**Task objective**
Repeat the entries. Each one must match exactly.

**Dataset excerpts**

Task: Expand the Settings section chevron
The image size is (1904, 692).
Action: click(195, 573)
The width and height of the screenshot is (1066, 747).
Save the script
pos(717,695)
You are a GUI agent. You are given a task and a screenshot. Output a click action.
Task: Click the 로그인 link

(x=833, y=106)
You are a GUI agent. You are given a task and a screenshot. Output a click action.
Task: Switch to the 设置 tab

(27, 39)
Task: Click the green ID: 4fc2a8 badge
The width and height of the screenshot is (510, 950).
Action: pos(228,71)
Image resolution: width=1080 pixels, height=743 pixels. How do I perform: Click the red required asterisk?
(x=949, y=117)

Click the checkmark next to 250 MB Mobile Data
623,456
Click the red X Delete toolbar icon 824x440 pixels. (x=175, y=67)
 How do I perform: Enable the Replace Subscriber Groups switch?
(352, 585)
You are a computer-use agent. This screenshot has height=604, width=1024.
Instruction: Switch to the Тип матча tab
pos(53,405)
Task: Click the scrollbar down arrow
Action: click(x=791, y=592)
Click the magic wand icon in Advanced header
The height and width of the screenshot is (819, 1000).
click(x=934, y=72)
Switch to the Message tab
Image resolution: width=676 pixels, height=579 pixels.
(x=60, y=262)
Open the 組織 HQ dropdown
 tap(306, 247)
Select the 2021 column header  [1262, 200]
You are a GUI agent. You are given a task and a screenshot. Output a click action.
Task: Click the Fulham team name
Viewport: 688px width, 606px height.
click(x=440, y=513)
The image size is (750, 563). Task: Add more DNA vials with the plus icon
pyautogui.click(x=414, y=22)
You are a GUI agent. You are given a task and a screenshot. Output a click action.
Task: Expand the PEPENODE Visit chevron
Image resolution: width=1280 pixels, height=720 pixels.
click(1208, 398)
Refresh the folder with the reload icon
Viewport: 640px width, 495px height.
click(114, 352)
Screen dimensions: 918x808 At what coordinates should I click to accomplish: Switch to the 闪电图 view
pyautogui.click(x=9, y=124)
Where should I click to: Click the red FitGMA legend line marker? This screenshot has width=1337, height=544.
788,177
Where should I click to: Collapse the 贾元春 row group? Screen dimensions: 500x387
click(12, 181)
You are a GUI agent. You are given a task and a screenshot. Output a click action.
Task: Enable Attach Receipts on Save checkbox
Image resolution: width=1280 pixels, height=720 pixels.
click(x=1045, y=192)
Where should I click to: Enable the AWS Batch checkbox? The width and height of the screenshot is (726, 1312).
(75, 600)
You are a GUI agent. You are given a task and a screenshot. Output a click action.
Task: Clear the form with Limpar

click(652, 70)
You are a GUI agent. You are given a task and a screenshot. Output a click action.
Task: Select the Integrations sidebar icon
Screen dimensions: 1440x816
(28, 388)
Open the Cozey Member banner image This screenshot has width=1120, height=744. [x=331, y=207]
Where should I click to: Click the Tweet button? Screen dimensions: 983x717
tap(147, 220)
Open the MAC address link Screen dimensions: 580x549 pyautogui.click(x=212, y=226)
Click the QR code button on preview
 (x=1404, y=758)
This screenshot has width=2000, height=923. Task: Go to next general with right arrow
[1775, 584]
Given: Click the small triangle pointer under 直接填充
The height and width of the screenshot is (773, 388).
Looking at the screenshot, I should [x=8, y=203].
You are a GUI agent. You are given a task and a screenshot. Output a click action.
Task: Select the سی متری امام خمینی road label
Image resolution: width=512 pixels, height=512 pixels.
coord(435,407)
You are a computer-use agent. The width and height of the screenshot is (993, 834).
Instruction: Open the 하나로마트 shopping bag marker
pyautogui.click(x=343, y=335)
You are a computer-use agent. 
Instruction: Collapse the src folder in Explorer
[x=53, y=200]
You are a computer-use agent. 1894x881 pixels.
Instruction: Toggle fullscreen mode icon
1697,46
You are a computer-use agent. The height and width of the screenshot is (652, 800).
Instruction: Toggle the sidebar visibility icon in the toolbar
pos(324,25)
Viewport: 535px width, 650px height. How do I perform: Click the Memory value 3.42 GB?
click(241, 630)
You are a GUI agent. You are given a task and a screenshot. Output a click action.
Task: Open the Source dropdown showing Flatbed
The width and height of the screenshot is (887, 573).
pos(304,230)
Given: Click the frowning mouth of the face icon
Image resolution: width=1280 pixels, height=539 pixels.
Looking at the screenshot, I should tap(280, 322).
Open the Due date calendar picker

**Answer space**
Task: Expand the Settings section chevron
The image size is (1904, 692).
Action: click(195, 573)
The width and height of the screenshot is (1066, 747).
Save the script
pos(717,695)
You are a GUI agent. You are given a task and a screenshot. Output a click action.
Task: Click the 로그인 link

(x=833, y=106)
You are a GUI agent. You are given a task and a screenshot. Output a click action.
Task: Switch to the 设置 tab

(27, 39)
Task: Click the green ID: 4fc2a8 badge
The width and height of the screenshot is (510, 950).
Action: pos(228,71)
Image resolution: width=1080 pixels, height=743 pixels. How do I perform: Click the red required asterisk?
(x=949, y=117)

Click the checkmark next to 250 MB Mobile Data
623,456
Click the red X Delete toolbar icon 824x440 pixels. (x=175, y=67)
 How do I perform: Enable the Replace Subscriber Groups switch?
(352, 585)
You are a computer-use agent. This screenshot has height=604, width=1024.
Instruction: Switch to the Тип матча tab
pos(53,405)
Task: Click the scrollbar down arrow
Action: click(x=791, y=592)
Click the magic wand icon in Advanced header
The height and width of the screenshot is (819, 1000).
click(x=934, y=72)
Switch to the Message tab
Image resolution: width=676 pixels, height=579 pixels.
(x=60, y=262)
Open the 組織 HQ dropdown
 tap(306, 247)
Select the 2021 column header  [1262, 200]
You are a GUI agent. You are given a task and a screenshot. Output a click action.
Task: Click the Fulham team name
Viewport: 688px width, 606px height.
click(x=440, y=513)
The image size is (750, 563). Task: Add more DNA vials with the plus icon
pyautogui.click(x=414, y=22)
You are a GUI agent. You are given a task and a screenshot. Output a click action.
Task: Expand the PEPENODE Visit chevron
Image resolution: width=1280 pixels, height=720 pixels.
click(1208, 398)
Refresh the folder with the reload icon
Viewport: 640px width, 495px height.
click(114, 352)
Screen dimensions: 918x808 At what coordinates should I click to accomplish: Switch to the 闪电图 view
pyautogui.click(x=9, y=124)
Where should I click to: Click the red FitGMA legend line marker? This screenshot has width=1337, height=544.
788,177
Where should I click to: Collapse the 贾元春 row group? Screen dimensions: 500x387
click(12, 181)
You are a GUI agent. You are given a task and a screenshot. Output a click action.
Task: Enable Attach Receipts on Save checkbox
Image resolution: width=1280 pixels, height=720 pixels.
click(x=1045, y=192)
Where should I click to: Enable the AWS Batch checkbox? The width and height of the screenshot is (726, 1312).
(75, 600)
You are a GUI agent. You are given a task and a screenshot. Output a click action.
Task: Clear the form with Limpar

click(652, 70)
You are a GUI agent. You are given a task and a screenshot. Output a click action.
Task: Select the Integrations sidebar icon
Screen dimensions: 1440x816
(28, 388)
Open the Cozey Member banner image This screenshot has width=1120, height=744. [x=331, y=207]
Where should I click to: Click the Tweet button? Screen dimensions: 983x717
tap(147, 220)
Open the MAC address link Screen dimensions: 580x549 pyautogui.click(x=212, y=226)
Click the QR code button on preview
 (x=1404, y=758)
This screenshot has width=2000, height=923. Task: Go to next general with right arrow
[1775, 584]
Given: Click the small triangle pointer under 直接填充
The height and width of the screenshot is (773, 388).
Looking at the screenshot, I should [x=8, y=203].
You are a GUI agent. You are given a task and a screenshot. Output a click action.
Task: Select the سی متری امام خمینی road label
Image resolution: width=512 pixels, height=512 pixels.
coord(435,407)
You are a computer-use agent. The width and height of the screenshot is (993, 834).
Instruction: Open the 하나로마트 shopping bag marker
pyautogui.click(x=343, y=335)
You are a computer-use agent. 
Instruction: Collapse the src folder in Explorer
[x=53, y=200]
You are a computer-use agent. 1894x881 pixels.
Instruction: Toggle fullscreen mode icon
1697,46
You are a computer-use agent. The height and width of the screenshot is (652, 800).
Instruction: Toggle the sidebar visibility icon in the toolbar
pos(324,25)
Viewport: 535px width, 650px height. How do I perform: Click the Memory value 3.42 GB?
click(241, 630)
You are a GUI agent. You are given a task and a screenshot. Output a click action.
Task: Open the Source dropdown showing Flatbed
The width and height of the screenshot is (887, 573).
pos(304,230)
Given: Click the frowning mouth of the face icon
Image resolution: width=1280 pixels, height=539 pixels.
Looking at the screenshot, I should tap(280, 322).
Open the Due date calendar picker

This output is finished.